Reconstructing Amazonian Dark Earths: Ancient Technology as a Tool for Sustainable Management of Tropical Soils.
Guido Hofwegen van, Thom Kuyper, Joep Broek van den, and Gertjan Becx. Wageningen Univ, Building no 316, Dreijenplein 10, Wageningen, 6703HB, Netherlands
Two years after Wim Sombroek passed away; his legacy is still alive in Wageningen (the Netherlands). Wim Sombroek who can be considered as the founder of Amazonian Dark Earth research spent most of his career in Wageningen, where he was director of ISRIC. Wageningen wants to maintain its involvement in Terra Preta research. Not only because of the historical ties but also because human improved soils are common in many areas in the Netherlands. Consequently, much research has been undertaken on these soils at Wageningen UR. Wageningen University is starting an interdisciplinary joint research project with Latin American research institutions aiming at acquiring knowledge to reconstruct Amazonian Dark Earths (ADE) and to develop sustainable and productive agricultural methods. Integrating knowledge from soil chemistry, biology and micro-morphology; remote sensing, (geo)archeology, anthropology, and agronomy we intend to acquire a holistic insight in the complex pre-Columbian societies of the Amazon.

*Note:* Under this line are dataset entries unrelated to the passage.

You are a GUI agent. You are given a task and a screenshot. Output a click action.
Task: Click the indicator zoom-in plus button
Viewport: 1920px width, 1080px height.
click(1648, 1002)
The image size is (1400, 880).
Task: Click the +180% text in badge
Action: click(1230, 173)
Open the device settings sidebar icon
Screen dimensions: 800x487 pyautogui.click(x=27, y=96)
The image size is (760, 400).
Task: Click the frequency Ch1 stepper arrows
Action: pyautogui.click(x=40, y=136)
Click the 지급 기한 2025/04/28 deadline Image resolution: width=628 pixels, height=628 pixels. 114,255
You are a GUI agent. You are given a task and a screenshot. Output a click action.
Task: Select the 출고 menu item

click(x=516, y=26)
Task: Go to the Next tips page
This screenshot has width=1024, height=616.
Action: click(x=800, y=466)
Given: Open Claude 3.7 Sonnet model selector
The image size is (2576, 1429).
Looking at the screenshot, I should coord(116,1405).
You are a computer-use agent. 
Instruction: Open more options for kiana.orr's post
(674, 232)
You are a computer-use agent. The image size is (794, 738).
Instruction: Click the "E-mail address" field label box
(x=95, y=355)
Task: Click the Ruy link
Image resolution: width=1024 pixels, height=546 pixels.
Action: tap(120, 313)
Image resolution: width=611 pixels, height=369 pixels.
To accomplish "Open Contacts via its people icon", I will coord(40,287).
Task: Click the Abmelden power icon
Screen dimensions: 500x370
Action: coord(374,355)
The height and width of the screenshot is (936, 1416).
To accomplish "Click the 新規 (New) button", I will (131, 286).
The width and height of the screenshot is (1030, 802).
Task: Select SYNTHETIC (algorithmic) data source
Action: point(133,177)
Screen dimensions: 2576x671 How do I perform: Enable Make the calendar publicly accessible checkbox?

Main research questions include (i) the sustainability of current ADE use with special attention to weed ecology and nutrient balances. (ii) To contribute to the understanding of the soil components and processes that shape the unique features of ADE and in particular the role of soil fauna. (iii) The ADE phenomenon has had a major impact on theories concerning the carrying capacity and resilience of the Amazonian rainforest. We plan to investigate the extent to which Terra Preta can support an increased carrying capacity of various land use functions of the Amazon basin.